I’ve been thinking about this for the past month or more- trying to figure out how to share this without over or under dramatizing it. And I drafted this weeks ago and sat on it.
Because I’m in a good, good place- mostly. I am more than a year into remission, and I’m back to work, and I’m spending time with friends and family. And most importantly- the experience has made so clear to me what matters most.
And at the same time, I’m not back to normal. Not physically, not mentally, not emotionally. I have 5-10 years of medication ahead of me- stuff that means I’m in pain and exhausted most days. The joint pain is so crazy. NUTS! And by 7pm, I just need to be horizontal, I’m so tired.

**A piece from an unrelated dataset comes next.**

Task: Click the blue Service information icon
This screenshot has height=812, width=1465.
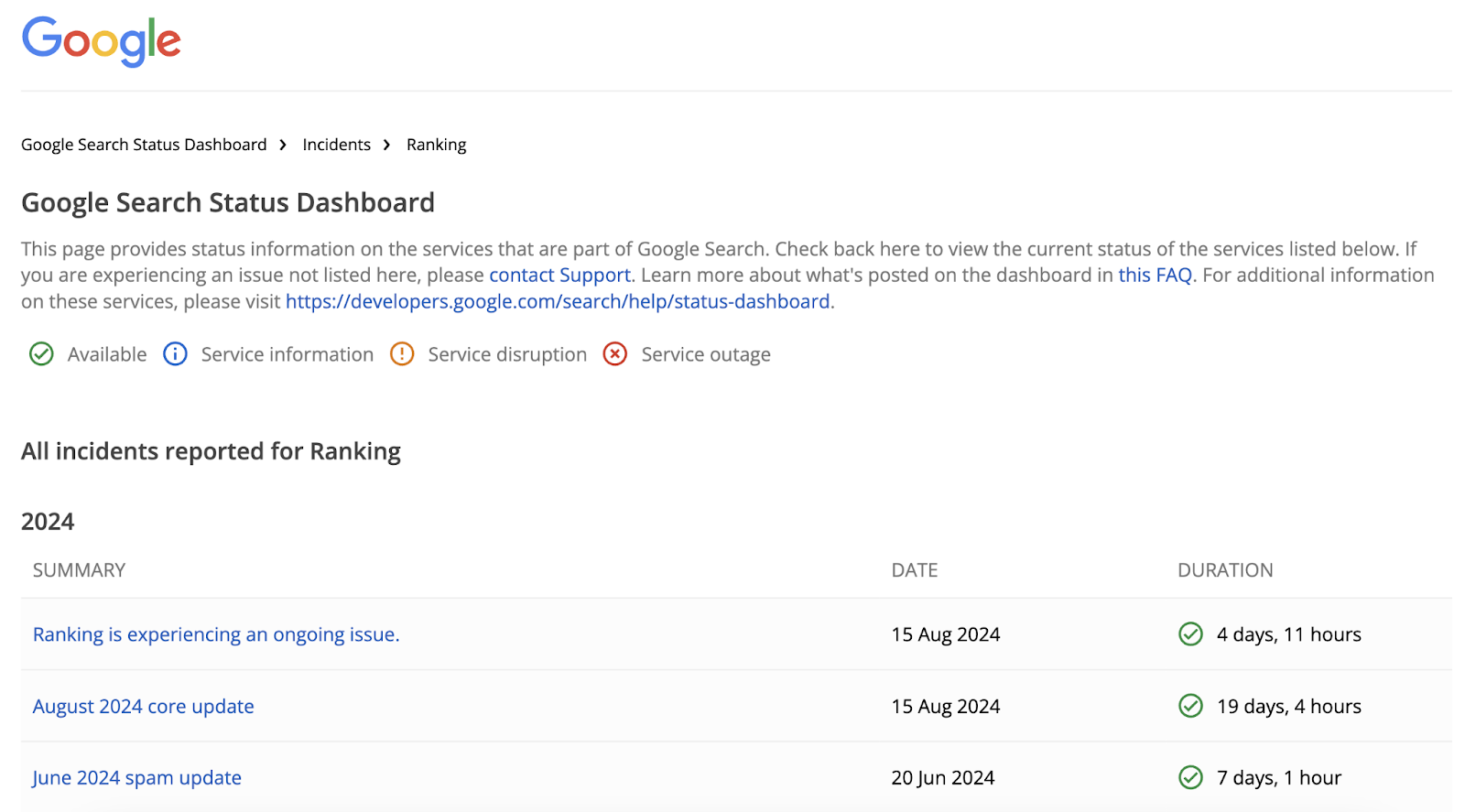Action: pyautogui.click(x=175, y=354)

It’s hard to explain- but I look back and think that maybe chemo was easier than this. You expect chemo to suck and it does suck, and everyone around you knows it sucks.
But then chemo is over and surgery is done. And life resumes. And now there is collateral damage from cancer treatments and the hormone therapies- on my joints and heart and bone health. So annoying.
For months I’ve been thinking of it as a motivation problem. I’ve told myself, “I just need to motivate.” Oliver reminds me of the maxim I always say to him… “Action proceeds motivation” - but I use up all my energy to 1) do my work and 2) do a workout and 3) any remaining thing that absolutely must be done before tomorrow. Everything else gets moved to being a Future Lara problem. There’s just no energy left.
I think part of the problem- of feeling not like myself- is that I expected to be feeling “better” by now. But I’m coming to understand that cancer survivorship is a little like grief- it’s not a straight line. And I’m mourning the loss of Me. On one hand I am proud of what I’ve endured and who I’ve become.
But at the same time I miss the woman who didn’t have to think of any of this. I was joking with friends that the silver lining of breast cancer survivorship and medical menopause is that I know ALLLLLL the things we need to be doing in our 60’s to stay healthy. But I’m learning it out of necessity- now, in my [very!?] early 50’s.
I’m not saying anything new here. Everyone told me Survivorship would be hard. It’s July, which marks one year of taking aromatase inhibitors (endocrine therapy that blocks estrogen absorption in the body). That means I have somewhere between 4-9 years left, per protocol. It’s both a milestone and a super depressing thought.
It’s a continuous decision in my mind- and open loop of evaluating which impact is worse. Which tradeoff do i prioritize avoiding- Cancer metastasis? Heart Disease? Hip fracture? And the need to stay one step ahead of my doctors- since they’ll each be looking only through the lens of their specialty. I need to think holistically and be asking questions that keep me doing the next best thing for my health.
So that’s the story. The in-between days & phase of survivorship. The good, the bad, and… the best you can do.
A nice summer (?!?!) day at Crissy Beach with these two lovelies.